EX-10.29 7 d302947dex1029.htm EX-10.29 EX-10.29

Exhibit 10.29

FIVE POINT HOLDINGS, LLC

2016 INCENTIVE AWARD PLAN

RESTRICTED SHARE UNIT AGREEMENT

This Restricted Share Unit Agreement (this “Agreement”) is made and entered into as of the date of grant set forth below (the “Date of Grant”) by and between Five Point Holdings, LLC, a Delaware limited liability company (the “Company”), and the individual named below (the “Grantee”). Capitalized terms not defined herein shall have the meaning ascribed to them in the Five Point Holdings, LLC 2016 Incentive Award Plan (the “Plan”). Where the context permits, references to the Company shall include any successor to the Company.

Name of Grantee:

Number of RSUs:                             

Date of Grant:

1. Grant of Restricted Share Units. The Company hereby grants to the Grantee the total number of Restricted Share Units set forth above as Number of RSUs (the “RSUs”), subject to all of the terms and conditions of this Agreement and the Plan. Each RSU represents the right to receive one (1) Share.

2. Incorporation of Plan. The Plan is hereby incorporated by reference and made a part hereof, and the RSUs and this Agreement shall be subject to all of the terms and conditions of the Plan. In the event of any conflict between the provisions of this Agreement and the provisions of the Plan, the provisions of the Plan shall govern.

3. Vesting.

(a) Except as otherwise provided in this Section 3, the RSUs will vest [Insert Vesting Schedule] subject to the Grantee’s continued service with the Company or an Affiliate through such date (each a “Vesting Date”).

(b) [Additional Vesting Provisions]

4. Settlement. The Shares underlying the RSUs, if any, that become vested as of an applicable Vesting Date will be delivered to the Grantee on or as soon as practicable (and in any event within five (5) business days) following the Vesting Date or, in the case of vesting by reason of the occurrence of a Change in Control, as of immediately prior to the Change in Control (the date of each such settlement, the “Settlement Date”).

5. Voting and Other Rights.

(a) The Grantee shall have no rights of a shareholder with respect to the RSUs (including the right to vote the underlying Shares or to receive any distributions or dividends) unless and until Shares are issued in respect thereof on the Settlement Date.

(b) Notwithstanding the foregoing, on each date that the Company pays a dividend or distribution to holders of Shares between the Date of Grant and the Settlement Date, the Company shall credit to the Grantee an additional number of RSUs (the “Additional RSUs”)


equal to (i) the product of the total number of outstanding RSUs and Additional RSUs previously credited to the Grantee under this Agreement and the aggregate amount or value of the dividend or distribution paid with respect to a Share by the Company on such date, divided by (ii) the Fair Market Value per Share on the payment date for such dividend or distribution. Any Additional RSUs shall be subject to same payment provisions as the underlying RSUs.

6. Authority of the Administrator.

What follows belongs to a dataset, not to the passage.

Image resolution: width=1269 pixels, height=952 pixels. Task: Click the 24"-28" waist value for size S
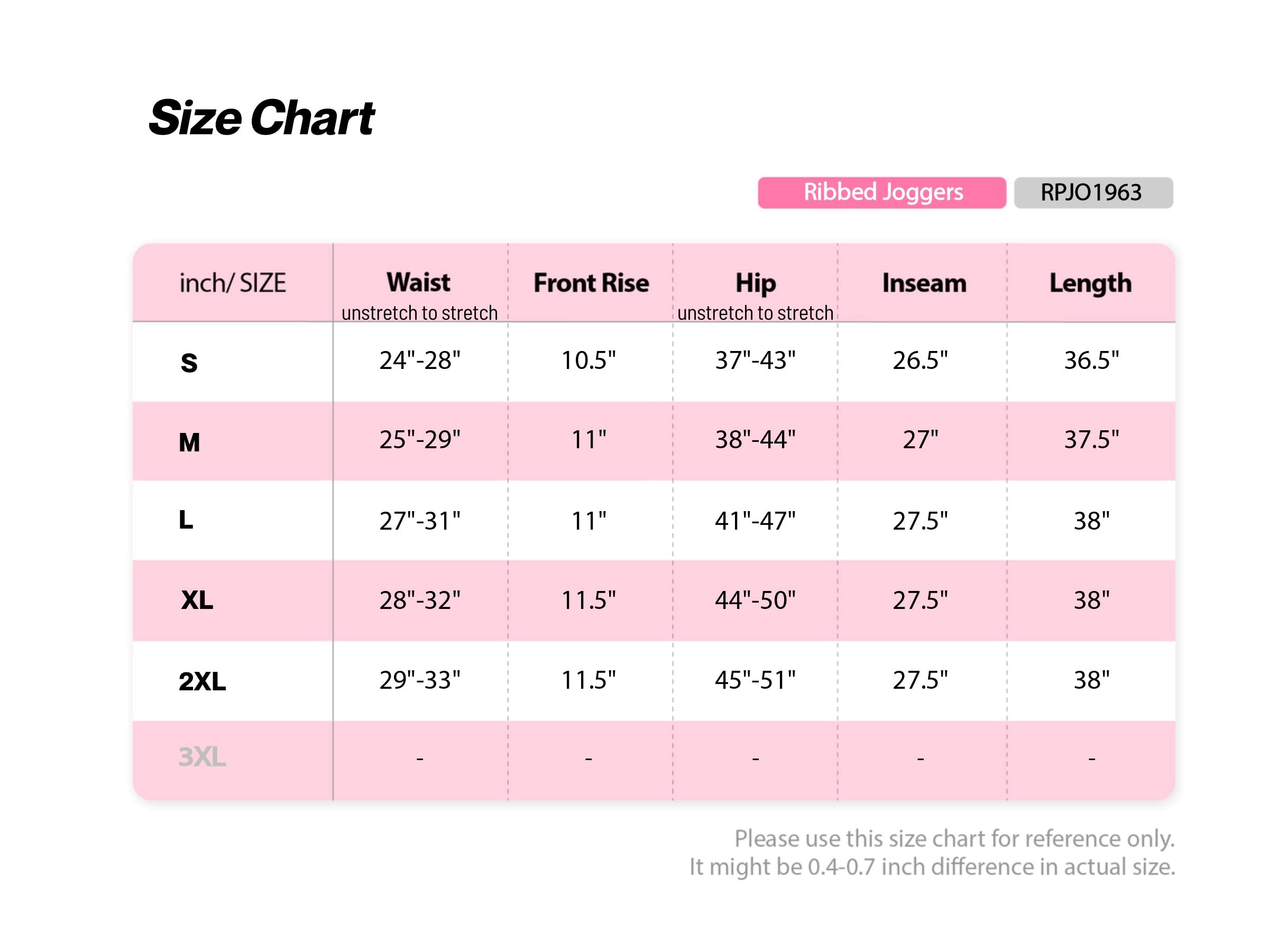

The Administrator shall have full authority to interpret and construe the terms of the Plan and this Agreement. The determination of the Administrator as to any such matter of interpretation or construction shall be final, binding and conclusive.

7. Governing Law. This Agreement shall be construed and administered in accordance with the laws of the State of Delaware without reference to its principles of conflicts of law.

8. Binding on Successors. The terms of this Agreement shall be binding upon the Grantee and upon the Grantee’s heirs, executors, administrators, personal representatives, transferees, assignees and successors in interest, and upon the Company and its successors and assignees.

9. Assignment and Transferability. Except for transfers to a Permitted Transferee, the RSUs may not be transferred, assigned or otherwise disposed of, and no transfer of the Grantee’s rights with respect to the RSUs, whether voluntary or involuntary, by operation of law or otherwise, shall be permitted. Immediately upon any attempt to transfer such rights, such RSUs, and all of the rights related thereto, shall be forfeited by the Grantee.

10. Securities Laws Requirements. The Company shall not be obligated to issue Shares to the Grantee if such issuance, in the opinion of counsel for the Company, would violate the Securities Act (or any other federal or state statutes having similar requirements as may be in effect at that time).

11. Necessary Acts. The Grantee hereby agrees to perform all acts, and to execute and deliver any documents that may be reasonably necessary to carry out the provisions of this Agreement, including but not limited to all acts and documents related to compliance with federal and/or state securities and/or tax laws.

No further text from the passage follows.